• _TO DO_: Copy out exactly the lines beginning with the one that contains "Carmarthen Judo Club (180, 682)" and ending at the last line of the listing, skipping any pictures.

• _MATERIAL PROVIDED_:
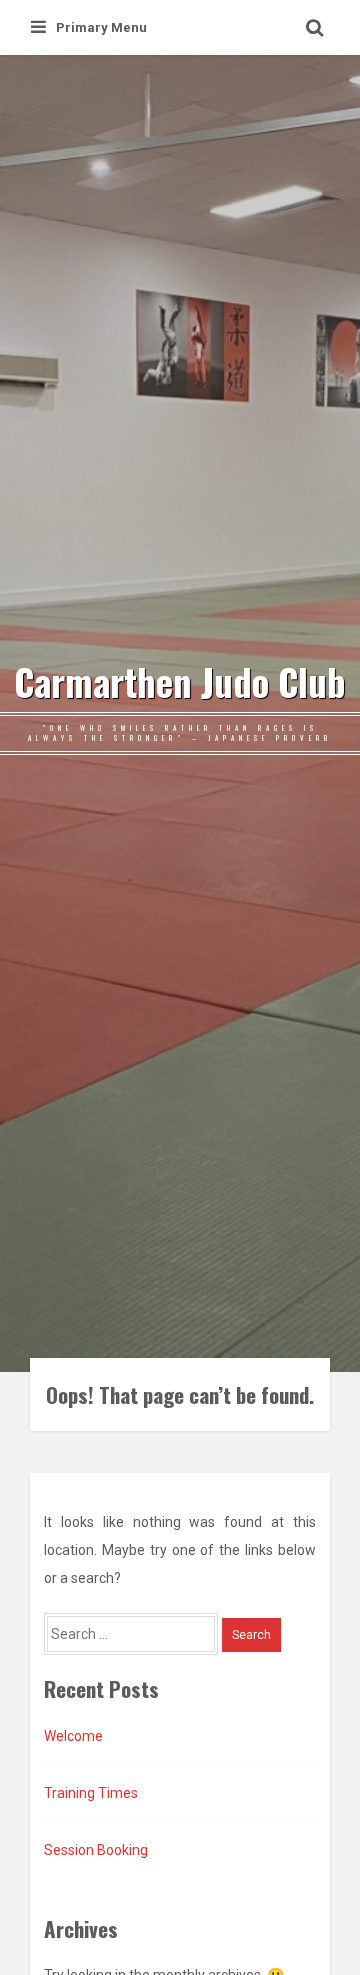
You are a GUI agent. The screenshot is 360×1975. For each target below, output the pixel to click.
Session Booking (96, 1850)
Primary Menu (101, 27)
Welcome (73, 1736)
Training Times (91, 1793)
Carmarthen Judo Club (180, 682)
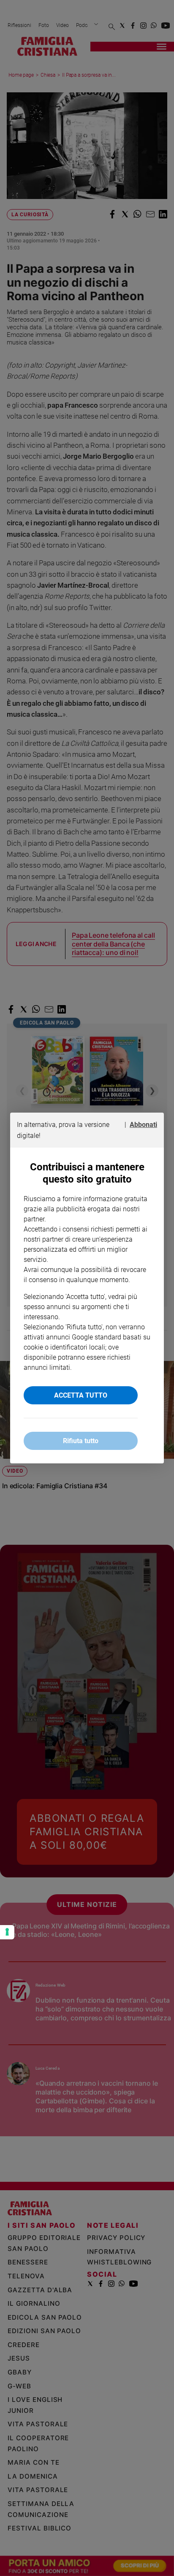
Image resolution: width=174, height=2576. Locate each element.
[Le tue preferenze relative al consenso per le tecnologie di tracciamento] (7, 1932)
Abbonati (143, 1125)
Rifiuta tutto (80, 1441)
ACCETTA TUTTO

• _WRITTEN SOLUTION_:
Carmarthen Judo Club (180, 682)
Image resolution: width=174, height=2576. Locate each element.
[Le tue preferenze relative al consenso per le tecnologie di tracciamento] (7, 1932)
Abbonati (143, 1125)
Rifiuta tutto (80, 1441)
ACCETTA TUTTO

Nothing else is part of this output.